[START OF Document]

This sauce is a tangy, pea-nutty dressing from Indonesia. Their cuisine combines Indian, Middle Eastern, Chinese, Spanish, and Portuguese. 

Saus Kacang Pedas (Indonesian)
Makes 1 1/2 cups (360 ml)
IF serving to guests, 
find out if anyone has a peanut allergy!

1 Tbs. (15 ml) olive oil
1 chopped shallot
1 minced clove of garlic
2 tsp. (10 ml) each: organic brown sugar and finely grated peeled ginger
1/2 cup (120 ml) unsweetened coconut milk
2/3 cups 160 ml) organic creamy peanut butter or more to taste
1/4 cup (60 ml) organic lime juice
1 1/2 Tbs. (20 ml) soy sauce (liquid aminos-gluten free)
1/2 tsp. (2,5 ml) each: red pepper and coriander
pinch of cinnamon
2 dashes of Worcestershire sauce* (can substitute with soy sauce/liquid aminos)
optional: use almond or another type of nut butter

satu 1. Heat oil in a skillet.
dua 2. Add shallot, garlic, and ginger. Cook over low heat about 3 minutes.
tiga 3. Reduce heat to low
empat 4. Add coconut milk, peanut butter, lime juice, soy sauce/liquid amines, and 1/4 cup + 2 Tbs. (90 ml) of water. Whisk until it is blended.
lima 5. Whisk in the sugar, red pepper, coriander, cinnamon and Worcestershire sauce.

[END OF Document]
[START OF Record extracts]

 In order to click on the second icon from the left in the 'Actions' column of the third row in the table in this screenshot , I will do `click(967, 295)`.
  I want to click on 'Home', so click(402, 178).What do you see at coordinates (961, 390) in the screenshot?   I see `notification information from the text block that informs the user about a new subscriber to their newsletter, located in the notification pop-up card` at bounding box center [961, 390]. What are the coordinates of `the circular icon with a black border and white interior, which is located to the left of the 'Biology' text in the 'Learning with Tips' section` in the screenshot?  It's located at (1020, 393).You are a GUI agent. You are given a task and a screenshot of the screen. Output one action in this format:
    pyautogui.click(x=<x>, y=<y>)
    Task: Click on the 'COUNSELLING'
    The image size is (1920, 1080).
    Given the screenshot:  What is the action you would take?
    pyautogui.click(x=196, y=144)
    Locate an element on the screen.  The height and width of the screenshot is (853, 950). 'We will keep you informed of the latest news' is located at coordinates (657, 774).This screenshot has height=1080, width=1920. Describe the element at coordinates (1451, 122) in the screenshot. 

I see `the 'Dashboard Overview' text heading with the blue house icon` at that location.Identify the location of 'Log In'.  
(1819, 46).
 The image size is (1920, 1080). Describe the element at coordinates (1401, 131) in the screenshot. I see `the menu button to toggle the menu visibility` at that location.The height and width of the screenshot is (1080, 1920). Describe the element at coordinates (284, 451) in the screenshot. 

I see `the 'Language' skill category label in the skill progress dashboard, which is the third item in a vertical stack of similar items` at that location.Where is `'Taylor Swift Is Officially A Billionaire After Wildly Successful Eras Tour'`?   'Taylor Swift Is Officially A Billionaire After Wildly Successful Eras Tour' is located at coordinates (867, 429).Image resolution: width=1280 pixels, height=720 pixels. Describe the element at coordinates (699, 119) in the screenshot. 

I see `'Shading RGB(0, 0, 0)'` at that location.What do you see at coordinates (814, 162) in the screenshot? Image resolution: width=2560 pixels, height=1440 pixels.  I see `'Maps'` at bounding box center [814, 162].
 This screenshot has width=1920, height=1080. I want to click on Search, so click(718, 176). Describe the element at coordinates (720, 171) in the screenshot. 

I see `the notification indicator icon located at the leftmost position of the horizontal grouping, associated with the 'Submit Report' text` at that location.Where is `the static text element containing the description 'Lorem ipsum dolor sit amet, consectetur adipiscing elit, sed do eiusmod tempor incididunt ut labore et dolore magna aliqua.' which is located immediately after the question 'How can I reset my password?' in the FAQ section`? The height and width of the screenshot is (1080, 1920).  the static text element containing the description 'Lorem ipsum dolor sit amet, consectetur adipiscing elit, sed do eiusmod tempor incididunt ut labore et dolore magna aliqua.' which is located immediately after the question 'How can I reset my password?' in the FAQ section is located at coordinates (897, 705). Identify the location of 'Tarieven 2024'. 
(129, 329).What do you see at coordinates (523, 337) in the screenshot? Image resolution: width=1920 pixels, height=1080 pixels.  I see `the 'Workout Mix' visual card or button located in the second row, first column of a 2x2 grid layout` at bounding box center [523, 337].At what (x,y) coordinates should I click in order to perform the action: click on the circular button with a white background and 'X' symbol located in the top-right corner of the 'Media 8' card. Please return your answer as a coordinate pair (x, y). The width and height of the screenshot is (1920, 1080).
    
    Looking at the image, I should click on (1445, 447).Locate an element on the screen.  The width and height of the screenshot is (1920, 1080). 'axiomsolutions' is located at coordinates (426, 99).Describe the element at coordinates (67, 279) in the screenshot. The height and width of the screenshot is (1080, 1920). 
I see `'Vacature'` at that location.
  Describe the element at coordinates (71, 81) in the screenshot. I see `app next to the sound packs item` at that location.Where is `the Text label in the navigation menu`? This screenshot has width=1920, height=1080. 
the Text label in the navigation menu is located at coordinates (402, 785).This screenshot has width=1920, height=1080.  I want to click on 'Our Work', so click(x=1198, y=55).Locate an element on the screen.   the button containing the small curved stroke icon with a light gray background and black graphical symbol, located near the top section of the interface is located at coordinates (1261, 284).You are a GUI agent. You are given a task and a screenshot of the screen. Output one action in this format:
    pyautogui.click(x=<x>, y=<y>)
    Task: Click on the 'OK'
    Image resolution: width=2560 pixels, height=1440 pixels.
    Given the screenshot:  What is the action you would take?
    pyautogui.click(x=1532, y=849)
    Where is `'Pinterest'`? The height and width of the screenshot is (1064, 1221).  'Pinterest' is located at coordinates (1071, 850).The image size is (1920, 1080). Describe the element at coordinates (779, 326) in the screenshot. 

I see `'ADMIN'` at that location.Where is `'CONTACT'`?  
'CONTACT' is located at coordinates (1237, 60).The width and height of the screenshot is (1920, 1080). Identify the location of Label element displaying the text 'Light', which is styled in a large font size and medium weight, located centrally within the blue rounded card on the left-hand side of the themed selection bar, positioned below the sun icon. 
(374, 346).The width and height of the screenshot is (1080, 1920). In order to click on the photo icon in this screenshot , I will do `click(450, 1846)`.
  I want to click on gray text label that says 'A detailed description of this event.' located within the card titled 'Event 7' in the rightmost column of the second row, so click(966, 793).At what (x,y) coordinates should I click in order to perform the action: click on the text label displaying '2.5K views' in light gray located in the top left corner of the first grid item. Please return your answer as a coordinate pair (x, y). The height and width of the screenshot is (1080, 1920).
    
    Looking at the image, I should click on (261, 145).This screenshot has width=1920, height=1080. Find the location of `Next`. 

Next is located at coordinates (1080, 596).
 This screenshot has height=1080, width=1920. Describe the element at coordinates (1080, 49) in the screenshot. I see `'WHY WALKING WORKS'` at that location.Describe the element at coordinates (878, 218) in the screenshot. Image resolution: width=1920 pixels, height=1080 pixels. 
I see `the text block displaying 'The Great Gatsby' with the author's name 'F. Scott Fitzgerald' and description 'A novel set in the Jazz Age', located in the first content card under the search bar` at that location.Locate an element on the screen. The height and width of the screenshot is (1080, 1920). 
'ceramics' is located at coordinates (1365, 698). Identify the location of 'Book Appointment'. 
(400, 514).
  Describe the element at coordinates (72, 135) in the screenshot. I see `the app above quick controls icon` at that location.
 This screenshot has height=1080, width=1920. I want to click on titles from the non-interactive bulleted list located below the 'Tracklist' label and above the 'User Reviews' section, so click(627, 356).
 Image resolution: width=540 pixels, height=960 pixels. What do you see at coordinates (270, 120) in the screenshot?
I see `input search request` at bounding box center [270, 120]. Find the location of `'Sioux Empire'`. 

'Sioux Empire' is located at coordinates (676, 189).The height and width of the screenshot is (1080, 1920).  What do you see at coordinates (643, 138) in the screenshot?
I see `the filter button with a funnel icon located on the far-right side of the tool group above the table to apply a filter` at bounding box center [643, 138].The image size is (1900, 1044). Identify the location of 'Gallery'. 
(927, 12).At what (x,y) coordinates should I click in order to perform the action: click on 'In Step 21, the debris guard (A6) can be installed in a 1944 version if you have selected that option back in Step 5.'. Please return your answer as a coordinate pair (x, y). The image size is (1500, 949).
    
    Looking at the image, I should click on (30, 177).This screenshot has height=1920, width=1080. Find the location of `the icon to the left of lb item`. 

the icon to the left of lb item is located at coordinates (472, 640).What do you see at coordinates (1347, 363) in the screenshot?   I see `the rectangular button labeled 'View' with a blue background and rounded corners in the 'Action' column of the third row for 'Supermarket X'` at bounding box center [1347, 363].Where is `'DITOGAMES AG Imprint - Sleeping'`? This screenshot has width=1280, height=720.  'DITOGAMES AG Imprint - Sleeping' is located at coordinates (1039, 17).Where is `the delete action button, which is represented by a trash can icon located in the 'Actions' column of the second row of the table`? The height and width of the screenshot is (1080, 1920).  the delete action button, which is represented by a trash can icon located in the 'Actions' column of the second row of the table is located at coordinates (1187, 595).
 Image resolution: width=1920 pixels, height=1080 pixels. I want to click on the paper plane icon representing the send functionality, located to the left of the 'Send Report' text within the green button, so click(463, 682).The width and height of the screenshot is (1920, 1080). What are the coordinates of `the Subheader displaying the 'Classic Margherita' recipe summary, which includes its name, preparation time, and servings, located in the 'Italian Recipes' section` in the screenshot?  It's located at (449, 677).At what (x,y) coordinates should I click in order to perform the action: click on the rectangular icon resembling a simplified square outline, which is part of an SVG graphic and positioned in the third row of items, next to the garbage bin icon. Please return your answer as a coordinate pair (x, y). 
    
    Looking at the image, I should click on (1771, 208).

[END OF Record extracts]

## Task statement
Reproduce the peanut sauce recipe from above word for word, in full.

## Answer
This sauce is a tangy, pea-nutty dressing from Indonesia. Their cuisine combines Indian, Middle Eastern, Chinese, Spanish, and Portuguese. 

Saus Kacang Pedas (Indonesian)
Makes 1 1/2 cups (360 ml)
IF serving to guests, 
find out if anyone has a peanut allergy!

1 Tbs. (15 ml) olive oil
1 chopped shallot
1 minced clove of garlic
2 tsp. (10 ml) each: organic brown sugar and finely grated peeled ginger
1/2 cup (120 ml) unsweetened coconut milk
2/3 cups 160 ml) organic creamy peanut butter or more to taste
1/4 cup (60 ml) organic lime juice
1 1/2 Tbs. (20 ml) soy sauce (liquid aminos-gluten free)
1/2 tsp. (2,5 ml) each: red pepper and coriander
pinch of cinnamon
2 dashes of Worcestershire sauce* (can substitute with soy sauce/liquid aminos)
optional: use almond or another type of nut butter

satu 1. Heat oil in a skillet.
dua 2. Add shallot, garlic, and ginger. Cook over low heat about 3 minutes.
tiga 3. Reduce heat to low
empat 4. Add coconut milk, peanut butter, lime juice, soy sauce/liquid amines, and 1/4 cup + 2 Tbs. (90 ml) of water. Whisk until it is blended.
lima 5. Whisk in the sugar, red pepper, coriander, cinnamon and Worcestershire sauce.